Dagboek van dienstplichtig soldaat Martien Zilessen uit Groesbeek tijdens zijn verblijf in Nederlands - Indië in de periode 1947 -1950

Controle ergens in Nederlands - Indië

 

Maandag 17 November 1947;

Vandaag zijn er weer jongens hier afgelost, en naar Soengai Gerong gegaan. Vandaag is er weer een patrouille weggeweest met den motorboot. Onderweg hebben ze een lijk van een Inlander opgevist, die was met de handen op den rug geboeid, den nek half afgesneden en de hersens ingeslagen en toen in de rivier gegooid. Aan zijn lichaam kon je zien dat hij geweldig mishandeld was. Van de week heeft de luit nog een vrouw per ongeluk doodgeschoten. Hij wilde naast een paar kerels schieten om die bang te maken, want die moesten binnen blijven. Toen kwam er juist een vrouw van achter een bananenboom uit, en werd in haar borst geraakt, en was op slag dood. (Dit was in Soekadarma.).

 

Maandag 27 November 1947:

Vandaag zijn we weer naar Soengai Gerong verhuisd. Of we nog een keer naar Soengai Doea zullen gaan, weet ik ook nog niet.

 

Maandag 1 December 1947:

Wij zijn vandaag weer naar Soengai Doea verhuisd. In die week dat we in Soengai (nu geschreven als) Gerrong hebben we zeven haringen met zeven man gehad, dus voor ieder een haring, ieder 100 sigaretten, een bus boter, een bus peren en een bus cacao. Bovendien twee bussen vruchtensap. Dat gaat dus nogal.

 

Donderdag 11 December 1947:

We hebben vandaag alles ingepakt. ’s Middags twee kippen geslacht en lekker gegeten.’s Avonds hebben we nog patatfriet gegeten, en zijn toen om ongeveer 8 uur uit Soengai Doea vertrokken naar Soengai Gerrong. Daar hebben we ’s nachts geslapen, en zijn de volgenden dag verder gegaan.

 

Vrijdag 12 December 1947:

’s Morgens om 4 uur opgestaan, en om half 6 zijn we weer vertrokken. We hebben de hele dag op de boot moeten zitten.

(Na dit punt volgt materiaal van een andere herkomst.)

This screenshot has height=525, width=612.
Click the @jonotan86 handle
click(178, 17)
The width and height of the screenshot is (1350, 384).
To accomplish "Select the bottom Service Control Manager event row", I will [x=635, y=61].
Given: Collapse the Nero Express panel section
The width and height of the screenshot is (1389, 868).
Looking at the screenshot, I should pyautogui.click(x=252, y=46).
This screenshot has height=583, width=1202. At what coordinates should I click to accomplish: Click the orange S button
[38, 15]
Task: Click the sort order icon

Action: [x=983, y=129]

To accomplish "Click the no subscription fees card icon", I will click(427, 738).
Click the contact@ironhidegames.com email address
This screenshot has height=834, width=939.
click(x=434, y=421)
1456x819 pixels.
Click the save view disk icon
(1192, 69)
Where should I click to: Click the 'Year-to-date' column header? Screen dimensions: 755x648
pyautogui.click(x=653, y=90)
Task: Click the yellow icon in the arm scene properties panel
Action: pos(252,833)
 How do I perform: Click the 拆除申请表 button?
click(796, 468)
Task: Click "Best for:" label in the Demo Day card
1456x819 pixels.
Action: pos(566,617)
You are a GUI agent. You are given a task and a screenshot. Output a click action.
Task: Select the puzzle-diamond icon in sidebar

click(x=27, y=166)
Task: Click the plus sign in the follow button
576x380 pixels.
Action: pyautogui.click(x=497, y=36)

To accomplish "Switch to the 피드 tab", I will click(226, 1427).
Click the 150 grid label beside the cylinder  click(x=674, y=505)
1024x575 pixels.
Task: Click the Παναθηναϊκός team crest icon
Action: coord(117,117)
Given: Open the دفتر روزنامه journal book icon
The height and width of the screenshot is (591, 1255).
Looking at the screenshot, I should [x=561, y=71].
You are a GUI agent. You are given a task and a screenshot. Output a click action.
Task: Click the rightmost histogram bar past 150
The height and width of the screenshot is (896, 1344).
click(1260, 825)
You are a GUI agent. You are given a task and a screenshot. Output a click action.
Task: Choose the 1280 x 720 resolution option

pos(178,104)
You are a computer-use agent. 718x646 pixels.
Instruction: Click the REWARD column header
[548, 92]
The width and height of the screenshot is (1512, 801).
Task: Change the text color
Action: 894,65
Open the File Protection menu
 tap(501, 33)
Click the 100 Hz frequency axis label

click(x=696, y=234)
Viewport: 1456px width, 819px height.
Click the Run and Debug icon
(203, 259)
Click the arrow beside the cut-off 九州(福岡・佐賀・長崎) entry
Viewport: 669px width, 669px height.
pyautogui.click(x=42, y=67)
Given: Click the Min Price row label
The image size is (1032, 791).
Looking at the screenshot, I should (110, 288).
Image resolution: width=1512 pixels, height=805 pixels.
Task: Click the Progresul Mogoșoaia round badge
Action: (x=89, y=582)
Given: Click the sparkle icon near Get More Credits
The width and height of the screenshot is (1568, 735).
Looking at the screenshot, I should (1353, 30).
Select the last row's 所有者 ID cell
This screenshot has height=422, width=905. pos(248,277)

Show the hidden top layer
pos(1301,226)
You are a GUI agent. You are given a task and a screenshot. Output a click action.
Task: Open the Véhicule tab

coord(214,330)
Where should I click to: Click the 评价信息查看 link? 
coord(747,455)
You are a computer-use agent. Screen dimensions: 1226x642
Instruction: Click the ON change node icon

Onderweg hebben ze nog op een leguaan geschoten. We kwamen ’s avonds om ongeveer half twaalf op de plaats van bestemming: Moeara Kladon.Hier zitten we als laatste post vlak bij de T.R.I. Hier staat een jikker (of fikker ???) en wij hebben er ook nog een bij ons. We zitten nu weer samen met de KNIL (=Koninklijk Nederlands-Indisch Leger), maar die gaat binnenkort weg, en dan zitten we alleen.

 

Maandag 15 December 1947:

Vanmorgen zijn hier voor de eerste keer jongens van ons op patrouille geweest, maar hebben niets gezien. Wij zitten hier bij de demarcatielijn, en ’t is dus uitkijken. We hebben vanmorgen een fikkersstelling gebouwd voor onze fikker. Een Chinees heeft van den middag een grote schildpad geschoten. Daar kon je gerust op gaan zitten, dan loopt ze gewoon met je weg, zo’n groot beest is dat.

Terug naar pagina 15

Terug naar het begin

Naar pagina17

 

Even wat info over het zogenaamde T.R.I. :

T.R.I. betekent Tentara Republik Indonesia. Het was een leger gevormd door ene Oerip Soenohardjo van verschillende loslopende gevechtsgroepen, zoals o.a. de Hizbulla, de Sabillah, de BPRI en de Lashkar Rakjat. Op papier werden in de weken na 19 augustus 1945, zestien divisies gevormd. Tien op Java en zes op Sumatra, daar waar later m’n vader zat. Een belangrijk leider was toen Soekarno, maar ook Hatta.